# $250 per Day Dove Hunts in Texas



## hunter9494 (Jan 21, 2007)

unreal. i had an unsolicited offer by email today from an ******* in south Texas for lodging, 3 meals and 1 day of dove hunting...all for only $250 per day!

i answered back and told him to kiss my *** and stop sending me stupid solicitations any more. of course he was ****** and replied he had lots of guys who had booked his dove hunt for that price and i didn't realize that his deal was a good one!

i countered and told him that proves only one thing......there are more Texans with huge amounts of discretionary income and damn few brains to go with it. better hope these ******** never figured out the beauty of ND!


----------



## 280IM (Mar 28, 2005)

hunter 9494 comments

"i countered and told him that proves only one thing......there are more Texans with huge amounts of discretionary income and damn few brains to go with it. better hope these a$$holes never figured out the beauty of 
ND!"

Do you think there could be a Texan on this site?

People in Texas have computers that is where you got your e-mail. I am sure they [being Texans] have figured out the beauty of ND. You should get a job in PR work you have a gift of this type of work!!!!!!!


----------



## hunter9494 (Jan 21, 2007)

you think?? :roll:


----------



## neb_bo (Feb 3, 2007)

so whats your point, i see ads on tv for stuff ill never buy or use every day, i dont call them ********, and tell em theyre stupid.


----------



## Robert A. Langager (Feb 22, 2002)

The point is the fact that the aholes in question resorted to the use of SPAM, which automatically makes them aholes, regardless of the product.


----------



## hunter9494 (Jan 21, 2007)

i think 280 is a little paranoid.


----------



## Jiffy (Apr 22, 2005)

Pay $250 to hunt doves? :lol: I have a better idea, lets all light our hair on fire! It would make just about as much sense.

You know what's even worse? There are people willing to pay that.


----------



## Bobm (Aug 26, 2003)

http://www.pineridgehunting.com/quail.htm

http://www.coveyrise.com/index.cfm/id:9

and they are pen raised and can't really fly wild birds

I can drive 3000 miles round trip to ND hunt wild birds for a week, stay in a hotel for a week eat at the local towns three meals per day for less

and have alot more fun doing it


----------



## Jiffy (Apr 22, 2005)

Bob NO YOU CAN'T! It costs A LOT of money and all the pheasants have died!


----------



## Bobm (Aug 26, 2003)

Jiffy said:


> Bob NO YOU CAN'T! It costs A LOT of money and all the pheasants have died!


 :lol: 
Thats what you will be saying when I leave ND this year. Dang I cant wait!


----------



## neb_bo (Feb 3, 2007)

> The point is the fact that the aholes in question resorted to the use of SPAM, which automatically makes them aholes, regardless of the product.


i understand that, but i get junk in the mail all the time, i dont send them a reply telling them to blow a goat.
#####
ACTION ITEM A: Translate this sentence from the dove hunt forum thread into Spanish: "There are people willing to pay that."
These rows have no connection to the forum thread.

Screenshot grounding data
#####
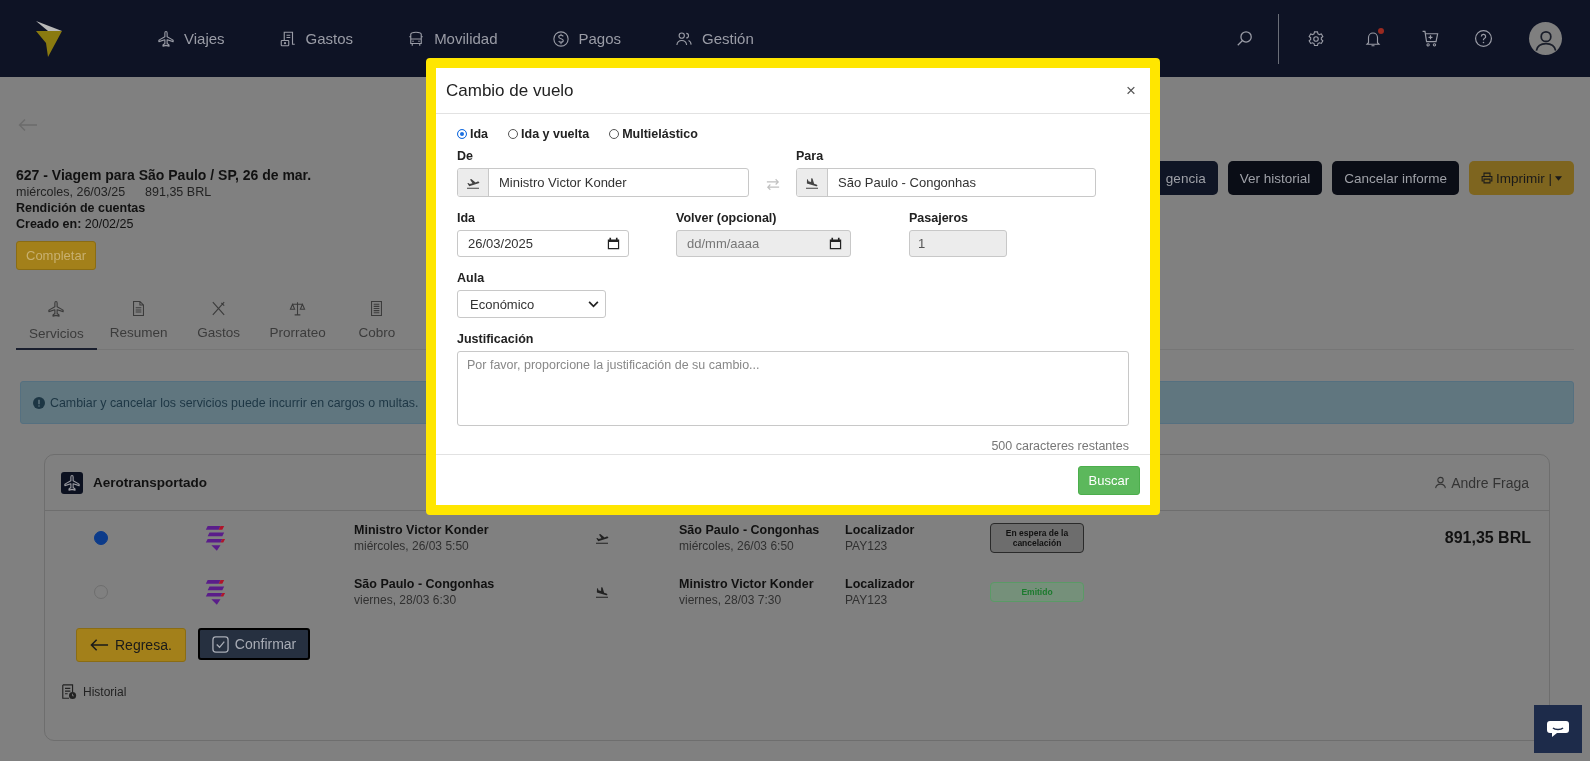  What do you see at coordinates (1131, 90) in the screenshot?
I see `close-button: ×` at bounding box center [1131, 90].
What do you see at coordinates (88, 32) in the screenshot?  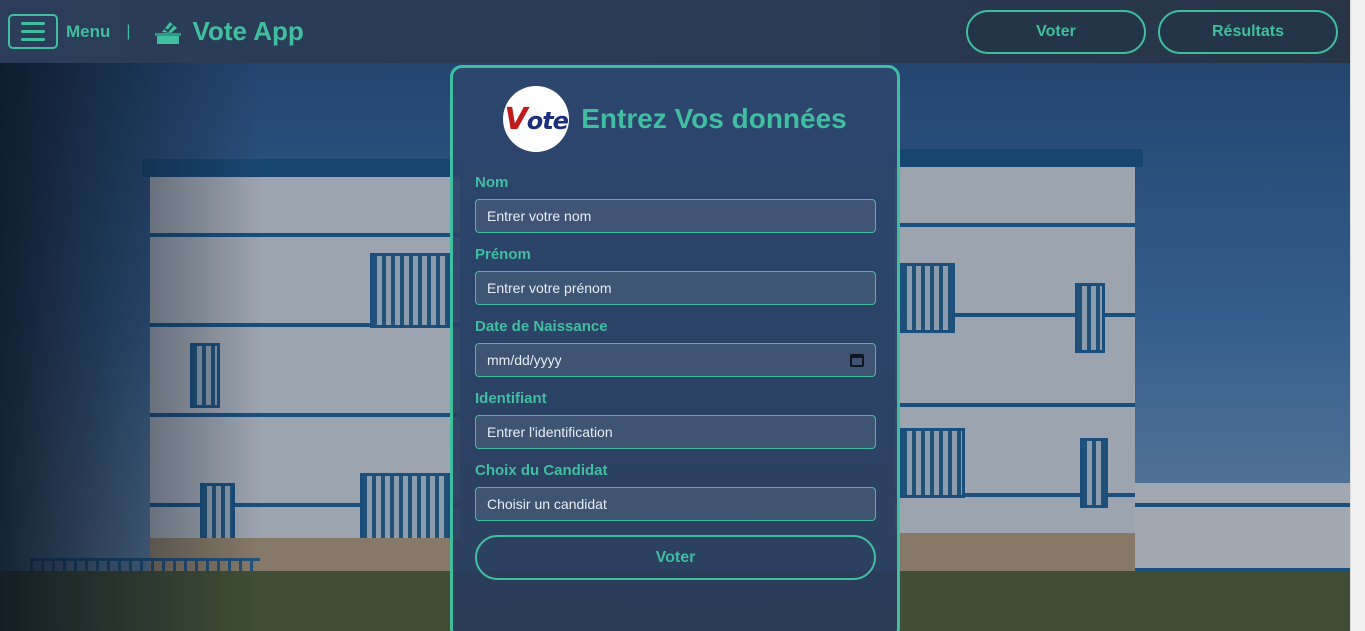 I see `menu-label: Menu` at bounding box center [88, 32].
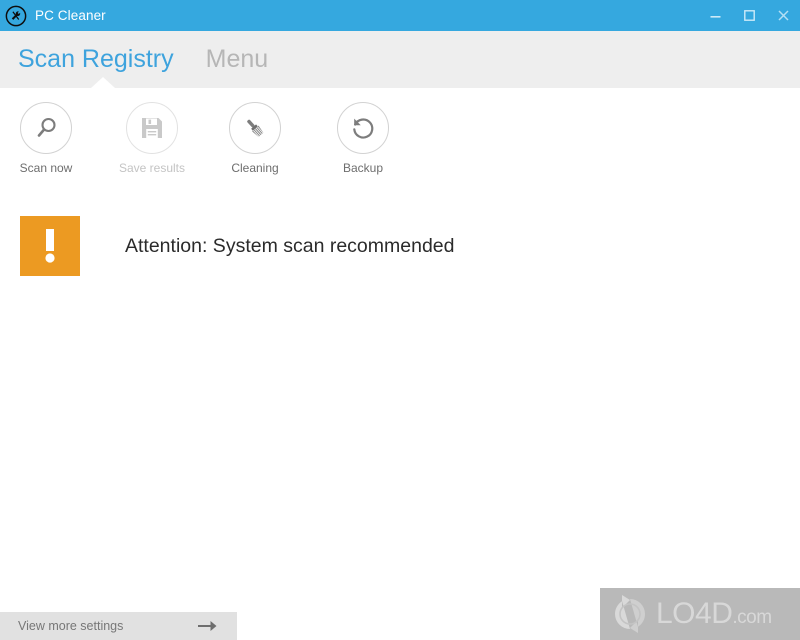  I want to click on scan-now-label: Scan now, so click(46, 168).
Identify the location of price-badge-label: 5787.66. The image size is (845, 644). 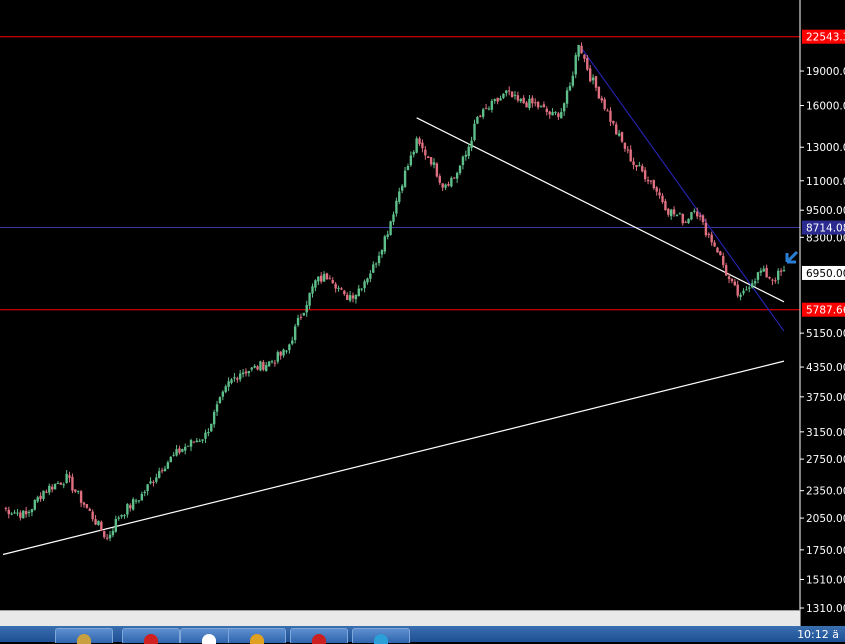
(826, 311).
#####
ACTION ITEM B: From the rows, extract the part that opens with the line containing "Identify the location" and runs through the end of the rows, copying those lines unchanged and omitting the pictures.

EXPECTED ANSWER A: Hay gente dispuesta a pagar eso.

EXPECTED ANSWER B:
Identify the location of price-badge-label: 5787.66. The image size is (845, 644). 
(826, 311).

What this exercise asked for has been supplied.